Istana Yogyakarta | Nico Kurnia Jati

Halaman 9

Bendera Putih di Pagar Istana

Oleh Bendera Putih di Pagar Istana

 
"Robek-robeklah badanku, potong-potonglah jasadku ini, tetapi jiwaku yang dilindungi benteng Sang Merah Putih akan tetap hidup, tetap menuntut bela, siapa pun lawan yang aku hadapi (1948)."
Panglima Jenderal Soedirman
 

RO Permadipura, eks kepala rumah tangga presiden di Yogyakarta, menulis kesaksiannya saat detik-detik Belanda menyerbu Istana Negara Yogyakarta, 19 Desember 1948. Kesaksian ini dimuat di harian Abadi, Yogyakarta, pada 18 Desember 1954, dan dikutip oleh AH Nasution dalam bukunya, Memenuhi Panggilan Tugas Jilid 2A (1989).

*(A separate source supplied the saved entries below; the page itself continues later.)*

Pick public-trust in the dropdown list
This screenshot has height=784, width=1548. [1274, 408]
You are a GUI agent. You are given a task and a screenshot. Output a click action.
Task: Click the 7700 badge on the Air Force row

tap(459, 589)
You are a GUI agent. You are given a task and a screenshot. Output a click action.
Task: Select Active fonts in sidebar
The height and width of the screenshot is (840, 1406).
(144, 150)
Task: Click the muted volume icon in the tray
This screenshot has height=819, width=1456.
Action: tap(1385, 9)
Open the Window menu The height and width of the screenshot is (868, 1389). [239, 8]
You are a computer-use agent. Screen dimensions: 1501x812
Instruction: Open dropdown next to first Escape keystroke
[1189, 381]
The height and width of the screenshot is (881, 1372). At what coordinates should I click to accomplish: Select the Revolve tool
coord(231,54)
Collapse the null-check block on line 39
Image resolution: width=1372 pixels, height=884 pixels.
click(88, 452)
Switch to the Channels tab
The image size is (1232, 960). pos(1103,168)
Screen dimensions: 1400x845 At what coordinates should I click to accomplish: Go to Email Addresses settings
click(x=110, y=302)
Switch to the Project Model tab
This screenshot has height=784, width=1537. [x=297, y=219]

..."Pada malam minggu itu saya dengan wakil sekretaris Mr Iksan sibuk ngepak-ngepak untuk oleh-oleh ke India. Jam 12.45 berhenti, lalu tidur. Jam 02.00-03.00 saya belum juga bisa tidur. Antara jam 04.00-05.00 baru bisa tidur, tetapi tidak lama saya bangun oleh karena di atas kota ada suara kapal terbang. Saya tidak perhatikan kapal terbang itu karena pada sangka saya pesawat itu sedang latihan, saya menarik selimut, kemudian tidur lagi. Ketika jam 06.00 pagi saya bangun lagi karena kapal terbang kedengaran makin banyak suaranya, di antaranya ada yang melayang-layang di atas Istana. Ketika saya bangun, itu waktu Ibu Karno pun sudah bangun. Saya lihat Bu Karno sedang duduk bersama-sama Guntur di atas sebuah batu besar, sambil menunjuk-tunjuk kepada kapal terbang yang sedang melayang-layang di atas lapangan Maguwo.

 

 
"Pak Dirman ada di tengah-tengah kita! Pak Dirman mimpin kita! Hidup Pak Dirman!"
Pembawa Siaran RRI
 



 

 

 

 

 

 

photo

Waktu saya lihat kapal itu menurun-nurunkan tentara payung, barulah saya tahu itu pesawat musuh. Dengan tidak suci terlebih dahulu saya segera lari ke kamar tidur Bung Karno. Belum juga sampai ke kamar Bung Karno, saya lihat Pak Sayid baru keluar dari kamar Bung Karno dan lari mendekati saya. Dengan suara yang putus-putus Pak Sayid bilang: "Saudara, musuh sudah turun di Maguwo. Inilah seberkas surat rahasia kepunyaan Paduka Yang Mulia Presiden harap saudara selamatkan, jangan sampai jatuh ke tangan musuh."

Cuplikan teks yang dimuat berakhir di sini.